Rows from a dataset
====

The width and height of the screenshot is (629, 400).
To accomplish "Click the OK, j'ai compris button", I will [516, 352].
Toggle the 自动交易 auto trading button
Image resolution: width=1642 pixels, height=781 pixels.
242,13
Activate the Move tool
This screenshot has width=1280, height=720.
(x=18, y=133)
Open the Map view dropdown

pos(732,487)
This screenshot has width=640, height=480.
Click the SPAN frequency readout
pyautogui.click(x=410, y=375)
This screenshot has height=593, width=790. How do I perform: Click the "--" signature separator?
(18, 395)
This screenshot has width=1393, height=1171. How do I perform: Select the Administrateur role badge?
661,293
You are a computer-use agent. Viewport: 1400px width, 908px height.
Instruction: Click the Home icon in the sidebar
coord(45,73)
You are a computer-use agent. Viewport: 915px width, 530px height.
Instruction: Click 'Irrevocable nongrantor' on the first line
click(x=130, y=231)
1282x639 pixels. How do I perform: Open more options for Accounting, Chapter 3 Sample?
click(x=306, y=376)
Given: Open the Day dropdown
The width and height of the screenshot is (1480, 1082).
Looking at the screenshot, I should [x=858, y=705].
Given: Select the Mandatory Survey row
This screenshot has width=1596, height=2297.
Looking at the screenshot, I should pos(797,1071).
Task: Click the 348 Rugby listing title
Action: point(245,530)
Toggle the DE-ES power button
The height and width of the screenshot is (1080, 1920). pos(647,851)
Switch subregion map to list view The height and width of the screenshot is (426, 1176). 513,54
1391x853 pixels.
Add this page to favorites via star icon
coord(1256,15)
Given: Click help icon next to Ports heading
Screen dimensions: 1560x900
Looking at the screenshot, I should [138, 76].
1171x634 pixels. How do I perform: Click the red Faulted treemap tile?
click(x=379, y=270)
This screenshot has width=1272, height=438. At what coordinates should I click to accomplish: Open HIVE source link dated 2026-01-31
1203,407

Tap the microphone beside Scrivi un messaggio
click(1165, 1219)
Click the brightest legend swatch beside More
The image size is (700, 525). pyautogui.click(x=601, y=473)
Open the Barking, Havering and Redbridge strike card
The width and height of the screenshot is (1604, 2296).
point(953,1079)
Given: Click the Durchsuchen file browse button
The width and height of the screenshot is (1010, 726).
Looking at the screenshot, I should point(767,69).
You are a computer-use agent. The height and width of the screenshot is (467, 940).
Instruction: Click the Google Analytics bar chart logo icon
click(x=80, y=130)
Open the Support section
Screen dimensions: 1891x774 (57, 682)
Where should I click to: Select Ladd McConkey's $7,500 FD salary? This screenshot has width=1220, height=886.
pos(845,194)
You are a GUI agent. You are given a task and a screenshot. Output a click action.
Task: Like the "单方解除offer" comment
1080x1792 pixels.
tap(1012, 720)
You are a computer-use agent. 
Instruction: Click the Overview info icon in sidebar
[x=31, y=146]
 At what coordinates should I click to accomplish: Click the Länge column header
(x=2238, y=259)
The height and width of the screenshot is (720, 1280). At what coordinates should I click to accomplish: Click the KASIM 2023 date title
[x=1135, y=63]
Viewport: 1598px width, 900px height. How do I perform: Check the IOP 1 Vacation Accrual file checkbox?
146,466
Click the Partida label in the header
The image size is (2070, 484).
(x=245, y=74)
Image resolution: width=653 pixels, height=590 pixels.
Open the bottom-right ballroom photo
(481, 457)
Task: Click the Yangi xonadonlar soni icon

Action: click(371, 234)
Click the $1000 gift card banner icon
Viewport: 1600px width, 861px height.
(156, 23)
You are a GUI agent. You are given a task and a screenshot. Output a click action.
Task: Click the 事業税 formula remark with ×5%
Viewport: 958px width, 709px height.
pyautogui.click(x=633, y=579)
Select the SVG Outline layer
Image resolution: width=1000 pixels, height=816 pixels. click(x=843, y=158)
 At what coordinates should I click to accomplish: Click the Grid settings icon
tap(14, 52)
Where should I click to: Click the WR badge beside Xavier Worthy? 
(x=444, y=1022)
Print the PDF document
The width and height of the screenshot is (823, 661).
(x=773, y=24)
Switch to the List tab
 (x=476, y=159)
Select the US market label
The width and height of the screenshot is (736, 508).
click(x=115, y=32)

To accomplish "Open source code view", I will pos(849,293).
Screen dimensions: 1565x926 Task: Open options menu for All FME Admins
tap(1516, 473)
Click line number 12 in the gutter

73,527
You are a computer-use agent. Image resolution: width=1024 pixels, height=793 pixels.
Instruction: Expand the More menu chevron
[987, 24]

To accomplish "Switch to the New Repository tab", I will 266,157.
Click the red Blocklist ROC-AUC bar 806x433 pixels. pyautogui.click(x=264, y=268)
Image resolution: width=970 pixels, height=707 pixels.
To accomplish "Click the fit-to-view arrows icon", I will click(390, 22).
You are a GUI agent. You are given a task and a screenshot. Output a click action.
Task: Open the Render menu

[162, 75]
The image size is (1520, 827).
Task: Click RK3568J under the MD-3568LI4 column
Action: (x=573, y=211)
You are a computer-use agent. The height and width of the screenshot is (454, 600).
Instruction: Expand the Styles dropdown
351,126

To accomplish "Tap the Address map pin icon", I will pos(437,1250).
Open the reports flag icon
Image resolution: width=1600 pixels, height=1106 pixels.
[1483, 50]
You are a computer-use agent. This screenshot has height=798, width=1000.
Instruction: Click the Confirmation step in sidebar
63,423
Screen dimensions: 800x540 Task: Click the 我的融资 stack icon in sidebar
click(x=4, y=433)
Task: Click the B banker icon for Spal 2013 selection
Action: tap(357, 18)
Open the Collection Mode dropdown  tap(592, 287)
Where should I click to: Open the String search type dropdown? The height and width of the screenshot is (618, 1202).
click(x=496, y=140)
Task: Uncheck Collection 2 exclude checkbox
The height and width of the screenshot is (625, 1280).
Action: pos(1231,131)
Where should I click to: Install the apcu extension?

====

**Exercise requirements**
Please edit the records: begin at the line that has "Activate the Move tool", stop after the line that has "coord(45,73)", and give those lines again with "screenshot" replaced by "screen capture" and everything else left unchanged.

**Answer below**
Activate the Move tool
This screen capture has width=1280, height=720.
(x=18, y=133)
Open the Map view dropdown

pos(732,487)
This screen capture has width=640, height=480.
Click the SPAN frequency readout
pyautogui.click(x=410, y=375)
This screen capture has height=593, width=790. How do I perform: Click the "--" signature separator?
(18, 395)
This screen capture has width=1393, height=1171. How do I perform: Select the Administrateur role badge?
661,293
You are a computer-use agent. Viewport: 1400px width, 908px height.
Instruction: Click the Home icon in the sidebar
coord(45,73)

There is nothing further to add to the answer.